> **What is being asked**: In the listing beneath this line, copy exactly the lines starting with the one containing "[Toggle mobile menu] (126, 82)" and going on through the one containing "[Artsy Abstract Handmade".

── Records

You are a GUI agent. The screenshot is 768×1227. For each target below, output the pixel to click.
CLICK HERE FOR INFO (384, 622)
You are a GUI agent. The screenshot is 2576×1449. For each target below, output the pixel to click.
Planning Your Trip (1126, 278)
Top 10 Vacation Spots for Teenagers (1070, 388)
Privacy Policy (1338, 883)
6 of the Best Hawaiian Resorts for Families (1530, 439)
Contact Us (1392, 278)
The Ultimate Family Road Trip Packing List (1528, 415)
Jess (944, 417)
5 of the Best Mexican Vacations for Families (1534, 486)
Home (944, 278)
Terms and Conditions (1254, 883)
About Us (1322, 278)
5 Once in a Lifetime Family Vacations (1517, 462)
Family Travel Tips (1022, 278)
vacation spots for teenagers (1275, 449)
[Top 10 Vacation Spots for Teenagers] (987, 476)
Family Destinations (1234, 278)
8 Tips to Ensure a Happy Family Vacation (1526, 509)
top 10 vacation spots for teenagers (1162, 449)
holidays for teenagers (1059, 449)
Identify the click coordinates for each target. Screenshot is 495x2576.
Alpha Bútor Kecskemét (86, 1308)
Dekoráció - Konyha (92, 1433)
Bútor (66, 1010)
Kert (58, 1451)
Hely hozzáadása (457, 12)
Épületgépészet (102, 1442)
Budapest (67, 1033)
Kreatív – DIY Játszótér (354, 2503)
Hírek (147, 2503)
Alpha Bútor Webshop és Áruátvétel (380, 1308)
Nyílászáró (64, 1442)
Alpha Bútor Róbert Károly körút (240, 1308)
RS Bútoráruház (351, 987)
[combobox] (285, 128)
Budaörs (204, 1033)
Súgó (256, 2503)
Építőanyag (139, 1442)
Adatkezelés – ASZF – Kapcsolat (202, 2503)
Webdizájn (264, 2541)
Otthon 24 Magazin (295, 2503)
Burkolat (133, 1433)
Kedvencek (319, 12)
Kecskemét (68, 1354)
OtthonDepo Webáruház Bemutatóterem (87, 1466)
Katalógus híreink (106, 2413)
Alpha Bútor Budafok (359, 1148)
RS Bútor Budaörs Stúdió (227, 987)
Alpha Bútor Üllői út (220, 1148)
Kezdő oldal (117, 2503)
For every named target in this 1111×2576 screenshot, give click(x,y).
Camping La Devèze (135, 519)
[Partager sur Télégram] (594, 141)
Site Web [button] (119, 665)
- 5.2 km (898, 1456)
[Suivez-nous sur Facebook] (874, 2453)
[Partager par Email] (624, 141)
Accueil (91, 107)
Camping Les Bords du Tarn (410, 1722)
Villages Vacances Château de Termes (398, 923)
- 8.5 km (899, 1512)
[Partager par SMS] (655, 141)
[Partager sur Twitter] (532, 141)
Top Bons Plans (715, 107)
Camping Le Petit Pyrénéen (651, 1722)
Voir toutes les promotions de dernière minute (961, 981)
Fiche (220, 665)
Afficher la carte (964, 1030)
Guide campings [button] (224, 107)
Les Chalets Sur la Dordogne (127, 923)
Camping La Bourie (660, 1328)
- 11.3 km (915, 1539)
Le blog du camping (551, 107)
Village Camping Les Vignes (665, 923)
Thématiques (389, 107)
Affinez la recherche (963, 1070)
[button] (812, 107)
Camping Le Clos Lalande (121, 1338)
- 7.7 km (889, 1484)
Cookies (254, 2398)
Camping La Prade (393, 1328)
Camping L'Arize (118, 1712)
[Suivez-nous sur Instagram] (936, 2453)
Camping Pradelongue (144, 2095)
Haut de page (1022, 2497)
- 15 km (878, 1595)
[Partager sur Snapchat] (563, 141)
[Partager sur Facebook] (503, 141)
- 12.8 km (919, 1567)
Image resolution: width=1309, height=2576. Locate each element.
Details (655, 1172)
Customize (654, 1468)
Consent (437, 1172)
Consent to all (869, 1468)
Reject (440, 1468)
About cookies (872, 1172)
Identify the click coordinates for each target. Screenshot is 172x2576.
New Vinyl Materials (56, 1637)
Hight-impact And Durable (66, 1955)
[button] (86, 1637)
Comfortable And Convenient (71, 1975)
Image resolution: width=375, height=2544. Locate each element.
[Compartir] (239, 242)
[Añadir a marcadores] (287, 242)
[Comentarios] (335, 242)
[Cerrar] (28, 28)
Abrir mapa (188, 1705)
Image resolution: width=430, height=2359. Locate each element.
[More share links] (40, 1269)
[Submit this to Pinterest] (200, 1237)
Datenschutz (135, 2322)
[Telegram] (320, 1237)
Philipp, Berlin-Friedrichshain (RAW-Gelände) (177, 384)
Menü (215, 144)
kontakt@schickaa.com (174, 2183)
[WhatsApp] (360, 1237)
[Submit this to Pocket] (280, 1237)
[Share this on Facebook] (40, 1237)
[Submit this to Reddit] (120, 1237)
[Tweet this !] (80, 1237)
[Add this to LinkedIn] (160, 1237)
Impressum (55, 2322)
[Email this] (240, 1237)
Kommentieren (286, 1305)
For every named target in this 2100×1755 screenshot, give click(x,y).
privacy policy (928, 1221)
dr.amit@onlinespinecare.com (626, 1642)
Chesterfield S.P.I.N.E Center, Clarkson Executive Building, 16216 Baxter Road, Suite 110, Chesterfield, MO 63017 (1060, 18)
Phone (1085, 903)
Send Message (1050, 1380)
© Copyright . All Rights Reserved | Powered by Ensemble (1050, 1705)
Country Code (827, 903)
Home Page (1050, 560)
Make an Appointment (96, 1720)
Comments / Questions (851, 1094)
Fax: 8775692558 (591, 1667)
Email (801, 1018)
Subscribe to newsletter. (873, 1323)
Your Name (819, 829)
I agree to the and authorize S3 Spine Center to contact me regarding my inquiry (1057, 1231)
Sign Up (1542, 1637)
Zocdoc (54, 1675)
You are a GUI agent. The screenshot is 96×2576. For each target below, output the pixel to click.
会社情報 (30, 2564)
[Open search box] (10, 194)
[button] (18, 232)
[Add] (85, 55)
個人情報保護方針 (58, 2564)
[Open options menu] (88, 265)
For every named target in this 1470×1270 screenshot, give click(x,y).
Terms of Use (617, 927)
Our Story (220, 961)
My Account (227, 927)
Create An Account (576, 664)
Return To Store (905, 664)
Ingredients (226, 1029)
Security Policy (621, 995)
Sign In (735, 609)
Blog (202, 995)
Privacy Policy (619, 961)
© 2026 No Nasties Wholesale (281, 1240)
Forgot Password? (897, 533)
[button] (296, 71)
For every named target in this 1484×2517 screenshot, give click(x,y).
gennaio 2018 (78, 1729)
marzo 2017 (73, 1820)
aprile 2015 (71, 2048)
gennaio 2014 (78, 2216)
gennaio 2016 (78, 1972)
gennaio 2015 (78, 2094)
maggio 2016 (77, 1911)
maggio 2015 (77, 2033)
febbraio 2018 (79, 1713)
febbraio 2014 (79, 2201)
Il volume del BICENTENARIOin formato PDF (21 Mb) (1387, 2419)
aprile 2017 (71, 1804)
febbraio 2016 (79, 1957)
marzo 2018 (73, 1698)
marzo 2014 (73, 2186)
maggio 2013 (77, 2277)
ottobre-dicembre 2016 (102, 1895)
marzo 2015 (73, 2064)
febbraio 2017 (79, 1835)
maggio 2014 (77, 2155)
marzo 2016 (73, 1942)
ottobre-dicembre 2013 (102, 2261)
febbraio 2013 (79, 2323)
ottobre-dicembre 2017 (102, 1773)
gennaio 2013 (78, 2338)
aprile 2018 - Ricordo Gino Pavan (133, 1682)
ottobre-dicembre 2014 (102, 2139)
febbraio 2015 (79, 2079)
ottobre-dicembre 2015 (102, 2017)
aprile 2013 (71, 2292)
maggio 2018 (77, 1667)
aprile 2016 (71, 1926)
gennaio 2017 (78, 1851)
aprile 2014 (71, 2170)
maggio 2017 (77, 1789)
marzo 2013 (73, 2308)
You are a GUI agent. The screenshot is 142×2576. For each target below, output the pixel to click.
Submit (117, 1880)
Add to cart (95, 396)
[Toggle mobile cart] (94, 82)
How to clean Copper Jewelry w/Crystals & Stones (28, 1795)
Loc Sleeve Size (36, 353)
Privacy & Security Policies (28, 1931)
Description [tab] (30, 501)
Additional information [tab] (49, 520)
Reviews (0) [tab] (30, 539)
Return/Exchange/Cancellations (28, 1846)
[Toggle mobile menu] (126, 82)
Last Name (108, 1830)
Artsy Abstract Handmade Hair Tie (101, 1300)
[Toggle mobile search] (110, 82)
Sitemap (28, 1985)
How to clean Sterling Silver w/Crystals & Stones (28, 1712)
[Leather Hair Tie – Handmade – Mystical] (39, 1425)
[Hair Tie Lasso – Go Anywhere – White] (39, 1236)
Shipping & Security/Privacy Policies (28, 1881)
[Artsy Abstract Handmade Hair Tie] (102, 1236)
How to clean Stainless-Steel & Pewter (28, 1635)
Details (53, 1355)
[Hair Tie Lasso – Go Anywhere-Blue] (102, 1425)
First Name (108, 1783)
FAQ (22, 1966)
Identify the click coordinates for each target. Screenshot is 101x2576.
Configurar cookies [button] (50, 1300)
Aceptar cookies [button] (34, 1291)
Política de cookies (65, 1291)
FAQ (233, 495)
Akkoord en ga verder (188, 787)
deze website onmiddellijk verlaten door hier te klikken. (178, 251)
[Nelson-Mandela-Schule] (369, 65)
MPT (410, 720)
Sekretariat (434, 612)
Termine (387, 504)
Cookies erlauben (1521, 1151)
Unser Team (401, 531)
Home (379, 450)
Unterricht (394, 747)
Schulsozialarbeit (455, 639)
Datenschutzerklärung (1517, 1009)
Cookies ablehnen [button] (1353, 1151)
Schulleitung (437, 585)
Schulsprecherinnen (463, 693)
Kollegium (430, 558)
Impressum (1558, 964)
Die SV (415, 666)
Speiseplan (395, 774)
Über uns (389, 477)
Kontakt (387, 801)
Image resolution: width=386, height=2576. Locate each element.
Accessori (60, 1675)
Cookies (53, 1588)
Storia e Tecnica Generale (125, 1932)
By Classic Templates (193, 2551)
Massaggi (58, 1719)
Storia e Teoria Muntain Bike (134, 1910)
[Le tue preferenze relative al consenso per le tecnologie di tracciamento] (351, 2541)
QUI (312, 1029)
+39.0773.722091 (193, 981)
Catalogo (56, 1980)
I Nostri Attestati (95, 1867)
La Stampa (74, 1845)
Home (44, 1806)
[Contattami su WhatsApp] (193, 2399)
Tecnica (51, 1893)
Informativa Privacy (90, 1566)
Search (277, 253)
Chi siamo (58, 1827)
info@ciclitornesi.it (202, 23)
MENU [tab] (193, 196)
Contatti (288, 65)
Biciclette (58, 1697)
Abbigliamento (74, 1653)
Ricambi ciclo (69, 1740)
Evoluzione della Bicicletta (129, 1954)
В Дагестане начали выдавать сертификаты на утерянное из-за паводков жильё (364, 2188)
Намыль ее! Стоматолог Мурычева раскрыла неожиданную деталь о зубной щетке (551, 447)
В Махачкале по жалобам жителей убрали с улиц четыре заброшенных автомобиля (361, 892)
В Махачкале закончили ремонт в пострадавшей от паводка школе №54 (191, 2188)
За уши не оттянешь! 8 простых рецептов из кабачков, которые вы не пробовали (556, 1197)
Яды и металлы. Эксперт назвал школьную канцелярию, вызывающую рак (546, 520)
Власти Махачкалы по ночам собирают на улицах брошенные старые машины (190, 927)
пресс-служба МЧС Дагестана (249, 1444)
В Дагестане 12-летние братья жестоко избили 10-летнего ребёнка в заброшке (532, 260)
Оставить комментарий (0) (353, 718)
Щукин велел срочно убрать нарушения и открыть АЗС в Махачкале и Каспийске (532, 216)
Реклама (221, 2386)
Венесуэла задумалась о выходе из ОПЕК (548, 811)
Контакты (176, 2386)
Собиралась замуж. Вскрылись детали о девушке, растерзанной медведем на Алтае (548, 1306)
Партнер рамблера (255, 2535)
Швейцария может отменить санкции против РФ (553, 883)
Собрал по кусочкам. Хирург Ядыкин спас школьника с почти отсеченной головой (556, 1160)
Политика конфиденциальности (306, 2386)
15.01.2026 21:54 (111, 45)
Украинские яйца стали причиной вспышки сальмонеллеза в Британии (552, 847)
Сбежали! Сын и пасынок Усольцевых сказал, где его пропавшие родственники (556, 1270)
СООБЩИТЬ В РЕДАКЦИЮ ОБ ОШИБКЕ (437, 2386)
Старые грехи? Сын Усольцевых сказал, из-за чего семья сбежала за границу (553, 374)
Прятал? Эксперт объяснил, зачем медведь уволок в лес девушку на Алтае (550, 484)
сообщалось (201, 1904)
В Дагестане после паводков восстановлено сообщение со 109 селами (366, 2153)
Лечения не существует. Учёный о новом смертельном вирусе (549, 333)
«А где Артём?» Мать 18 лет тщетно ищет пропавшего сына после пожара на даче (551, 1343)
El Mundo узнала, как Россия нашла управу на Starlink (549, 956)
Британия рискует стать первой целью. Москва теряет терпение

────

> **Answer to the problem**:
[Toggle mobile menu] (126, 82)
Last Name (108, 1830)
Artsy Abstract Handmade Hair Tie (101, 1300)
[Toggle mobile search] (110, 82)
Sitemap (28, 1985)
How to clean Sterling Silver w/Crystals & Stones (28, 1712)
[Leather Hair Tie – Handmade – Mystical] (39, 1425)
[Hair Tie Lasso – Go Anywhere – White] (39, 1236)
Shipping & Security/Privacy Policies (28, 1881)
[Artsy Abstract Handmade Hair Tie] (102, 1236)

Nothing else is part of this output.